Claude Code Claude Code appeals to teams that want a terminal-first coding agent with more visible reasoning and a stronger sense of developer control. Compared with Devin, it feels less like assigning work to an autonomous coworker and more like working alongside a very capable assistant. If your team is skeptical of black-box autonomy, Claude Code may feel safer.

Intent Intent takes a more spec-driven approach, which can be attractive for teams that want structure and oversight. Instead of trusting an agent to run far on its own, Intent emphasizes detailed specifications and controlled execution. Teams choosing between Intent and Devin are often really choosing between autonomy and governance.

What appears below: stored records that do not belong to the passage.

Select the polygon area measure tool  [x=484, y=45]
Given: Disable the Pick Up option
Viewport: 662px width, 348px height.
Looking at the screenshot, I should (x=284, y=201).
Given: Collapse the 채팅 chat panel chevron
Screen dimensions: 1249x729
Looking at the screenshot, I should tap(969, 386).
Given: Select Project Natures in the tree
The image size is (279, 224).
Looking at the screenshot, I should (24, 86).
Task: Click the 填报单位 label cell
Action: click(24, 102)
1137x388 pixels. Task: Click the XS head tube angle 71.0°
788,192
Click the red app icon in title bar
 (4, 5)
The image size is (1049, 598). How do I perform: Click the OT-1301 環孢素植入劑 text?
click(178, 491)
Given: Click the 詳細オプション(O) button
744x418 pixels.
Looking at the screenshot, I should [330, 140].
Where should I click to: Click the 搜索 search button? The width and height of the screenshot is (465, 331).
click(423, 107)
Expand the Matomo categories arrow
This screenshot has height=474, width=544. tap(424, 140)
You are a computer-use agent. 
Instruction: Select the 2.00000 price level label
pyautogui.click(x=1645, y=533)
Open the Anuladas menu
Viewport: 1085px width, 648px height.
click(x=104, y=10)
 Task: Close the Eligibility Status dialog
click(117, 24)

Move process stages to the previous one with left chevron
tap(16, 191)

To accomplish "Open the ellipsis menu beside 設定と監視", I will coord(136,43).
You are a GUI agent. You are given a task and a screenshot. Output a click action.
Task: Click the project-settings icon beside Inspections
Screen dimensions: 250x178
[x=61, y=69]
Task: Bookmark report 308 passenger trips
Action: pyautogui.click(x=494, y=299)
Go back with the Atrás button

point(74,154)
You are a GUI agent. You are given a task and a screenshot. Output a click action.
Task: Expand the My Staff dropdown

Factory / other enterprise agents There is a growing group of enterprise agent platforms aimed at backlog automation, internal tooling, and workflow orchestration. These tools often compete less on pure coding ability and more on how well they fit into company process, security requirements, and project management systems. Devin is known for visibility and ambition, but it is not the only option for enterprise automation anymore.

FAQ

What is Devin best at?

In our research, Devin is best at clearly defined engineering work like migrations, test writing, bug fixes with reproduction steps, and repetitive backlog tasks. It tends to do much worse on vague or strategic work.

Is Devin really autonomous?

Partly. It can plan, code, test, debug, and open pull requests on its own in a sandbox environment. But most teams still review the output carefully before merging, and that review step matters.

How does Devin compare to Copilot?

Copilot helps while you code. Devin tries to take on the task itself and work asynchronously. If you want live IDE assistance, Copilot is usually the better fit. If you want delegated execution, Devin is more aligned.

How does Devin compare to Cursor?

Cursor gives developers tighter control and faster feedback inside the editor. Devin is more useful when you want to assign a bounded task and let it run independently, especially across many tasks in parallel.

How accurate is Devin in real use?

It depends heavily on the task. We found reports of about 78% success on bug fixes with clear reproduction steps and 82% on test writing, but also independent evaluations with only 3 successes in 20 tasks overall. That spread is the real story.

Can Devin work on large codebases?

Yes, and that is one of the reasons teams look at it. It has been used for documentation and migration work across very large repositories and repo fleets. Still, large codebases also increase the risk of hallucinated paths, imports, and mistaken assumptions.

Does Devin replace software engineers?

No, not based on the evidence we reviewed. It looks more like a force multiplier for teams with lots of well-scoped work than a replacement for senior engineering judgment.

How do I get started?

The simplest path is to try the free or Pro tier on a small, well-defined task, something like writing tests, fixing a reproducible bug, or updating a dependency. That gives you a realistic sense of how Devin behaves before you commit to team-wide rollout.

How long does it take to set up?

Basic setup can be quick, especially for individual use. Recent versions reportedly start sessions in about 15 seconds. Team deployment takes longer because the real setup work is connecting GitHub, Slack, project tools, and deciding what kinds of tasks Devin should own.

Is Devin safe for production code?

Only with review. Cognition has SOC 2 Type II compliance and says customer data is not used for training by default, but hallucinations and subtle bugs are still real risks. Branch protections, CI checks, and human review should be part of the process.

What do teams actually spend on Devin?

For many teams, the meaningful number is not just $20 or $500 per month, it is total compute usage. Credits can disappear quickly on long-running tasks, and Fast Mode increases that burn rate further. Teams with steady, high-volume repetitive work tend to get the best value.

Who should not use Devin?

Teams with mostly creative, ambiguous, or architecture-heavy work may be disappointed. If your workflow depends on constant back-and-forth refinement or if you only have a handful of coding tasks each month, cheaper interactive tools are often a better fit.